Prepared by: Reviewed by: Group Manager: Group:  
Anthony J. Blackwood
John R. Heath Alain A. Barbu OEDST

2. Project Objectives and Components:

a. Objectives
There were two development objectives:

  1. to increase rural incomes derived from (a) sustainable use of water resources, and (b) the effective development, delivery and adoption of improved farming practices, and
  2. to enhance institutional responsiveness to user demand for agricultural research, extension and training.
Both objectives are open ended and the second is difficult to measure.

b. Components
There are 4 components listed in the PAD (below, as followed in the ICR) . Agreed policy and institutional measures accompanied investments.

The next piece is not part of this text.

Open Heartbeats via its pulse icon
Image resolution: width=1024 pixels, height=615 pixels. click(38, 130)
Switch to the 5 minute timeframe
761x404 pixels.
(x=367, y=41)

  1. Small scale irrigation: expansion in area (3,000 ha and 30 tubewell schemes), modernization (968 ha), and drainage (282 ha), accompanied by water tariff increases, increased support for Water User Associations (WUA) through a second mobile team, strengthened farmer participation and farm revenue monitoring (US$22.5 million, 32 percent of estimated total costs).
  2. Groundwater prospecting and monitoring: drilling of 212 exploratory wells and 115 piezometers, and related equipment acquisition, accompanied by facilitation of related private sector professional organizations, and strengthened drilling site selection (US$36.3 million, 55 percent).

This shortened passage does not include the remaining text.